Critical diffraction of irregular structure detonations and their predictability from experimentally obtained D-K data

TL;DR

This study investigates detonation diffraction in 2D channels for various hydrocarbon-oxygen mixtures, demonstrating that critical diffraction can be predicted by models based on maximum front curvature and experimental data, supporting the validity of hydrodynamic average models.

Contribution

It introduces a new experimental dataset on detonation diffraction in 2D channels and validates a curvature-based model for predicting critical diffraction conditions.

Findings

Critical initial pressures for diffraction are reported for three mixtures.

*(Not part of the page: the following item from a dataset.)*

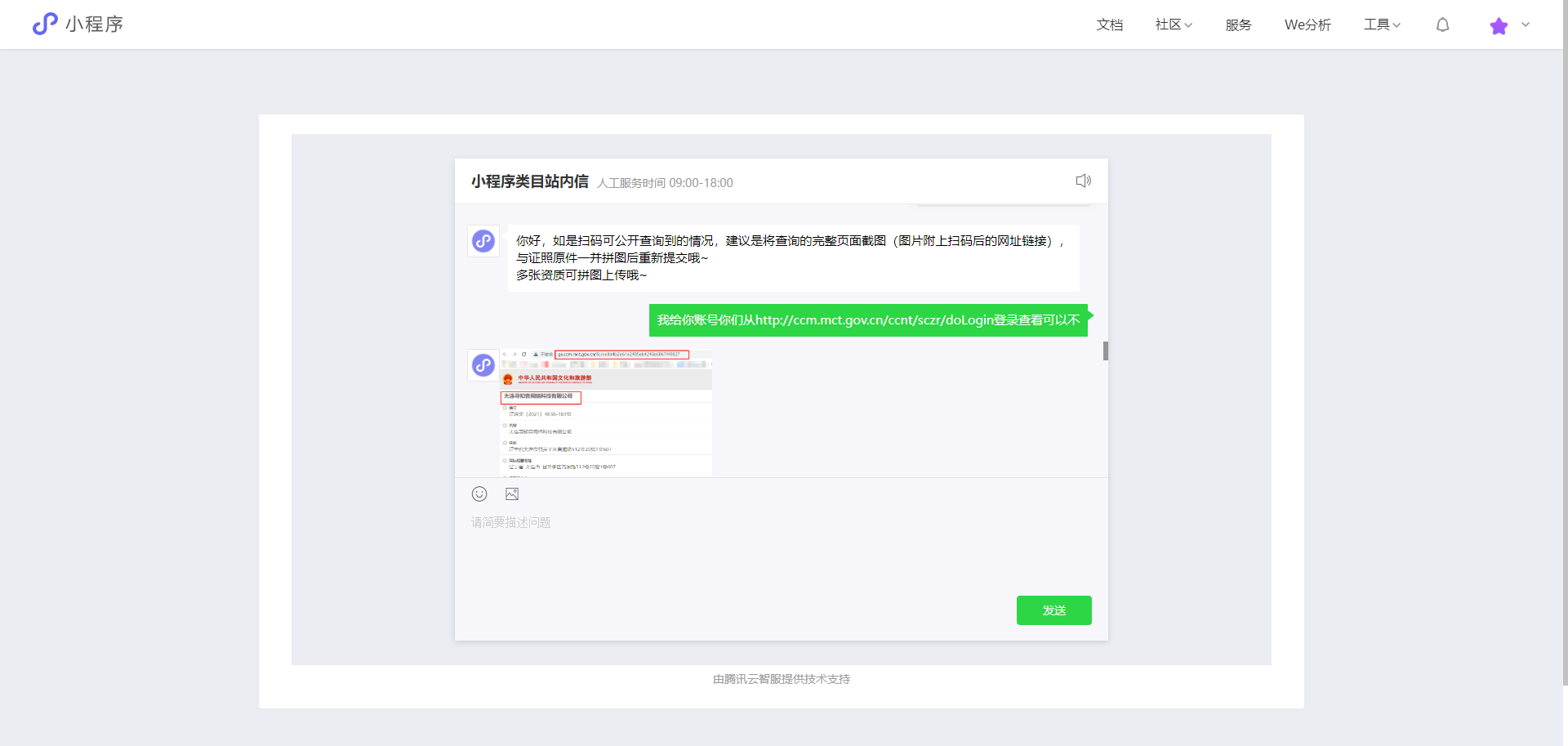Open the 服务 menu item
1568x746 pixels.
1238,25
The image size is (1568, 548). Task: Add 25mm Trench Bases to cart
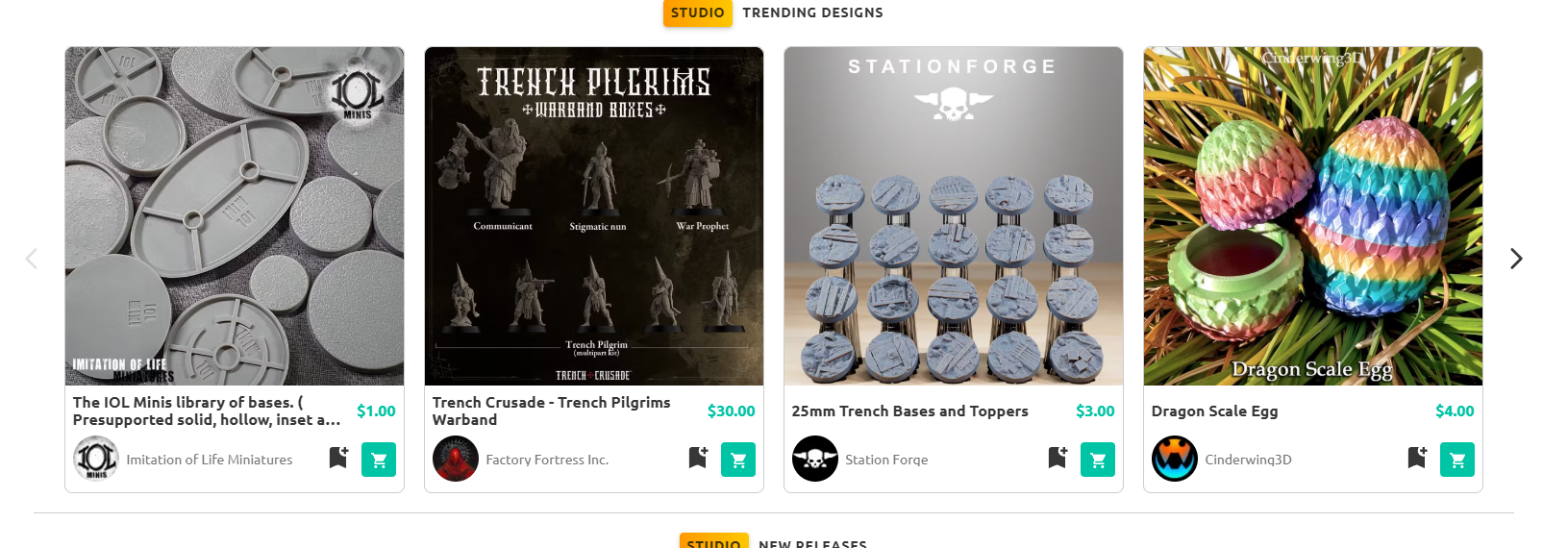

The curvature-based model aligns well with experimental and independent measurements.

Critical diffraction can be predicted using maximum detonation front curvature.

Abstract

The present work reports new experiments of detonation diffraction in a 2D channel configuration in stoichiometric mixtures of ethylene, ethane, and methane with oxygen as oxidizer. The flow field details are obtained using high-speed schlieren near the critical conditions of diffraction. The critical initial pressure for successful diffraction is reported for the ethylene, ethane and methane mixtures. The flow field details revealed that the lateral portion of the wave results in a zone of quenched ignition. The dynamics of the laterally diffracting shock front are found in good agreement with the recent model developed by Radulescu et al. (Physics of Fluids 2021). The model provides noticeable improvement over the local models using Whitham's characteristic rule and Wescott, Bdzil and Stewart's model for weakly curved reactive shocks. These models provide a link between the critical channel height and the critical wave curvature. The critical channel heights and global curvatures are found in very good agreement with the critical curvatures measured independently by Xiao and Radulescu (Combust. Flame 2020) in quasi-steady experiments in exponential horns for three mixtures tested. Furthermore, critical curvature data obtained by others in the literature was found to provide a good prediction of critical diffraction in 2D. These findings suggest that the critical diffraction of unstable detonations may be well predicted by a model based on the maximum curvature of the detonation front, where the latter is to be measured experimentally and account for the role of the cellular structure in the burning mechanism. This finding provides support to the view that models for unstable detonations at a meso-scale larger than the cell size, i.e., hydrodynamic average models, are meaningful.